[Task to carry out]
Rewrite all of the entries below, changing "computer-use agent" to "desktop agent" wherever it occurs and leaving everything else intact.

[Text and element pointing entries]
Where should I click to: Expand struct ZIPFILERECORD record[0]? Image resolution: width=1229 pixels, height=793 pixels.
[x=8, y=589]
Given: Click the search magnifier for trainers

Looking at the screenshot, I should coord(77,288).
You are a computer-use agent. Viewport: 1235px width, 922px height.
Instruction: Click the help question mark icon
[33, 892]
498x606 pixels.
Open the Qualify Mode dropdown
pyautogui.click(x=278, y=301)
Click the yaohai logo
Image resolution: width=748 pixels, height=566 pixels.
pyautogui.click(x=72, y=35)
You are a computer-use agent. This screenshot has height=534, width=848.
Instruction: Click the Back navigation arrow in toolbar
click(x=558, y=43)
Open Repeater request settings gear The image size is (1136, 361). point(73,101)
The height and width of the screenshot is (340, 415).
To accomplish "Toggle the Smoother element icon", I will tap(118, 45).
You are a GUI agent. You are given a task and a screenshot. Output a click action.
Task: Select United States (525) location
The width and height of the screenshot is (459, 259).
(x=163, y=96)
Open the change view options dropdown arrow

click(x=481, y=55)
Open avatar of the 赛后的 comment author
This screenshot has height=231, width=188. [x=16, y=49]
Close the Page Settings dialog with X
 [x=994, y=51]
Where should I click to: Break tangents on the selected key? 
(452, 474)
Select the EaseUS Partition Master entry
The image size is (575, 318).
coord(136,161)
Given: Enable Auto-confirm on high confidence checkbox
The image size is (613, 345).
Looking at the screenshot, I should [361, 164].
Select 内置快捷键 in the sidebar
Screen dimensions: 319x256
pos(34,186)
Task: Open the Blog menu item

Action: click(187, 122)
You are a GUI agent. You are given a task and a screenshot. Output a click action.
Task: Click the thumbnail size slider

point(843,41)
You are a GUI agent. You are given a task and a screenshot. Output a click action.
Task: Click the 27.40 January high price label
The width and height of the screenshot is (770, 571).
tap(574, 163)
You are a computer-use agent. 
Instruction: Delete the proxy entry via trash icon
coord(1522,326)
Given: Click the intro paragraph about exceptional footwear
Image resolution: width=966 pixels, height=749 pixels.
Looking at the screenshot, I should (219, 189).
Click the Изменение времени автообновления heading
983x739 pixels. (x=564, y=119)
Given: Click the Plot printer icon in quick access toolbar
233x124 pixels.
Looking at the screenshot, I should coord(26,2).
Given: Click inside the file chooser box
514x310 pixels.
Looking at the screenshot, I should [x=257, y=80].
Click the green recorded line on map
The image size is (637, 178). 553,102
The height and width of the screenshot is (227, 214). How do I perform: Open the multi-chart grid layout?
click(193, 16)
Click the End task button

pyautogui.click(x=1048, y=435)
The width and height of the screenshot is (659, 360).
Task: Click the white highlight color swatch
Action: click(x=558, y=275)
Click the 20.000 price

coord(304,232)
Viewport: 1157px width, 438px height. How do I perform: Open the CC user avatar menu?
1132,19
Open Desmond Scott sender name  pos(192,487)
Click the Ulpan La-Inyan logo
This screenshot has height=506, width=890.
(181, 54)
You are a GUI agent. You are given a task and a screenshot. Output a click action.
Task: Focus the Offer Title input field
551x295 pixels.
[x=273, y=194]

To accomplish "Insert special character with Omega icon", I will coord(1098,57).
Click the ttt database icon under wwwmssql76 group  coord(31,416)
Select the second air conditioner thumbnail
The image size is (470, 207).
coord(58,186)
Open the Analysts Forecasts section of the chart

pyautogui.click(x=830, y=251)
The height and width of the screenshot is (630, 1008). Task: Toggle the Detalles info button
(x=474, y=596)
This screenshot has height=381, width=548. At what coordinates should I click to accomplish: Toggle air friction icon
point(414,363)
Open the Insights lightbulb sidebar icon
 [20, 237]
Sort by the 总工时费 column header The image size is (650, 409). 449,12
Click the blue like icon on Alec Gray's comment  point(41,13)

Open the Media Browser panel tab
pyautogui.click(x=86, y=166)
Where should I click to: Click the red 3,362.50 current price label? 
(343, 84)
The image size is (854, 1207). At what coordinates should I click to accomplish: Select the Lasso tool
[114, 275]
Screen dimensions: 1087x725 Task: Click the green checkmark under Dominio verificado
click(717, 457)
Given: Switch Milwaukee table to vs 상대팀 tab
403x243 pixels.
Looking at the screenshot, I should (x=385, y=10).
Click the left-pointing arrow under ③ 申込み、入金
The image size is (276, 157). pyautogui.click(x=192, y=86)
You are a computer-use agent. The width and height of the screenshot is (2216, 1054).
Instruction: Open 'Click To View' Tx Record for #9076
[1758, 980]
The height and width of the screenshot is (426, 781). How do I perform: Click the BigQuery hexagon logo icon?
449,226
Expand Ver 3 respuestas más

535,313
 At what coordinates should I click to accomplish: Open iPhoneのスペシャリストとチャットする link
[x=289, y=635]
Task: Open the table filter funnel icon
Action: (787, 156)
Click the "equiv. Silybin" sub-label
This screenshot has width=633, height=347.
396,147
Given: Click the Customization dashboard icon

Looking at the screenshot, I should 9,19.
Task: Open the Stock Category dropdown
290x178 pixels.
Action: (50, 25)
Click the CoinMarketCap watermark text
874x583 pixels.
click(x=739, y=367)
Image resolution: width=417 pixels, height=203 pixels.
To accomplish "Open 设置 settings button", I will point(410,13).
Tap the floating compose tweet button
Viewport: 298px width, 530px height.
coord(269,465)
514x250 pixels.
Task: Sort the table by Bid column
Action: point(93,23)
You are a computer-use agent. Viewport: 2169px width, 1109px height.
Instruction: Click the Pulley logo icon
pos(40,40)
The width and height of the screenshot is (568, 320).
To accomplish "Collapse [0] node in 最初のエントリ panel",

[Right answer]
Where should I click to: Expand struct ZIPFILERECORD record[0]? Image resolution: width=1229 pixels, height=793 pixels.
[x=8, y=589]
Given: Click the search magnifier for trainers

Looking at the screenshot, I should coord(77,288).
You are a desktop agent. Viewport: 1235px width, 922px height.
Instruction: Click the help question mark icon
[33, 892]
498x606 pixels.
Open the Qualify Mode dropdown
pyautogui.click(x=278, y=301)
Click the yaohai logo
Image resolution: width=748 pixels, height=566 pixels.
pyautogui.click(x=72, y=35)
You are a desktop agent. This screenshot has height=534, width=848.
Instruction: Click the Back navigation arrow in toolbar
click(x=558, y=43)
Open Repeater request settings gear The image size is (1136, 361). point(73,101)
The height and width of the screenshot is (340, 415).
To accomplish "Toggle the Smoother element icon", I will tap(118, 45).
You are a GUI agent. You are given a task and a screenshot. Output a click action.
Task: Select United States (525) location
The width and height of the screenshot is (459, 259).
(x=163, y=96)
Open the change view options dropdown arrow

click(x=481, y=55)
Open avatar of the 赛后的 comment author
This screenshot has height=231, width=188. [x=16, y=49]
Close the Page Settings dialog with X
 [x=994, y=51]
Where should I click to: Break tangents on the selected key? 
(452, 474)
Select the EaseUS Partition Master entry
The image size is (575, 318).
coord(136,161)
Given: Enable Auto-confirm on high confidence checkbox
The image size is (613, 345).
Looking at the screenshot, I should [361, 164].
Select 内置快捷键 in the sidebar
Screen dimensions: 319x256
pos(34,186)
Task: Open the Blog menu item

Action: click(187, 122)
You are a GUI agent. You are given a task and a screenshot. Output a click action.
Task: Click the thumbnail size slider

point(843,41)
You are a GUI agent. You are given a task and a screenshot. Output a click action.
Task: Click the 27.40 January high price label
The width and height of the screenshot is (770, 571).
tap(574, 163)
You are a desktop agent. 
Instruction: Delete the proxy entry via trash icon
coord(1522,326)
Given: Click the intro paragraph about exceptional footwear
Image resolution: width=966 pixels, height=749 pixels.
Looking at the screenshot, I should (219, 189).
Click the Изменение времени автообновления heading
983x739 pixels. (x=564, y=119)
Given: Click the Plot printer icon in quick access toolbar
233x124 pixels.
Looking at the screenshot, I should coord(26,2).
Given: Click inside the file chooser box
514x310 pixels.
Looking at the screenshot, I should [x=257, y=80].
Click the green recorded line on map
The image size is (637, 178). 553,102
The height and width of the screenshot is (227, 214). How do I perform: Open the multi-chart grid layout?
click(193, 16)
Click the End task button

pyautogui.click(x=1048, y=435)
The width and height of the screenshot is (659, 360).
Task: Click the white highlight color swatch
Action: click(x=558, y=275)
Click the 20.000 price

coord(304,232)
Viewport: 1157px width, 438px height. How do I perform: Open the CC user avatar menu?
1132,19
Open Desmond Scott sender name  pos(192,487)
Click the Ulpan La-Inyan logo
This screenshot has height=506, width=890.
(181, 54)
You are a GUI agent. You are given a task and a screenshot. Output a click action.
Task: Focus the Offer Title input field
551x295 pixels.
[x=273, y=194]

To accomplish "Insert special character with Omega icon", I will coord(1098,57).
Click the ttt database icon under wwwmssql76 group  coord(31,416)
Select the second air conditioner thumbnail
The image size is (470, 207).
coord(58,186)
Open the Analysts Forecasts section of the chart

pyautogui.click(x=830, y=251)
The height and width of the screenshot is (630, 1008). Task: Toggle the Detalles info button
(x=474, y=596)
This screenshot has height=381, width=548. At what coordinates should I click to accomplish: Toggle air friction icon
point(414,363)
Open the Insights lightbulb sidebar icon
 [20, 237]
Sort by the 总工时费 column header The image size is (650, 409). 449,12
Click the blue like icon on Alec Gray's comment  point(41,13)

Open the Media Browser panel tab
pyautogui.click(x=86, y=166)
Where should I click to: Click the red 3,362.50 current price label? 
(343, 84)
The image size is (854, 1207). At what coordinates should I click to accomplish: Select the Lasso tool
[114, 275]
Screen dimensions: 1087x725 Task: Click the green checkmark under Dominio verificado
click(717, 457)
Given: Switch Milwaukee table to vs 상대팀 tab
403x243 pixels.
Looking at the screenshot, I should (x=385, y=10).
Click the left-pointing arrow under ③ 申込み、入金
The image size is (276, 157). pyautogui.click(x=192, y=86)
You are a desktop agent. The width and height of the screenshot is (2216, 1054).
Instruction: Open 'Click To View' Tx Record for #9076
[1758, 980]
The height and width of the screenshot is (426, 781). How do I perform: Click the BigQuery hexagon logo icon?
449,226
Expand Ver 3 respuestas más

535,313
 At what coordinates should I click to accomplish: Open iPhoneのスペシャリストとチャットする link
[x=289, y=635]
Task: Open the table filter funnel icon
Action: (787, 156)
Click the "equiv. Silybin" sub-label
This screenshot has width=633, height=347.
396,147
Given: Click the Customization dashboard icon

Looking at the screenshot, I should 9,19.
Task: Open the Stock Category dropdown
290x178 pixels.
Action: (50, 25)
Click the CoinMarketCap watermark text
874x583 pixels.
click(x=739, y=367)
Image resolution: width=417 pixels, height=203 pixels.
To accomplish "Open 设置 settings button", I will point(410,13).
Tap the floating compose tweet button
Viewport: 298px width, 530px height.
coord(269,465)
514x250 pixels.
Task: Sort the table by Bid column
Action: point(93,23)
You are a desktop agent. Viewport: 2169px width, 1109px height.
Instruction: Click the Pulley logo icon
pos(40,40)
The width and height of the screenshot is (568, 320).
To accomplish "Collapse [0] node in 最初のエントリ panel",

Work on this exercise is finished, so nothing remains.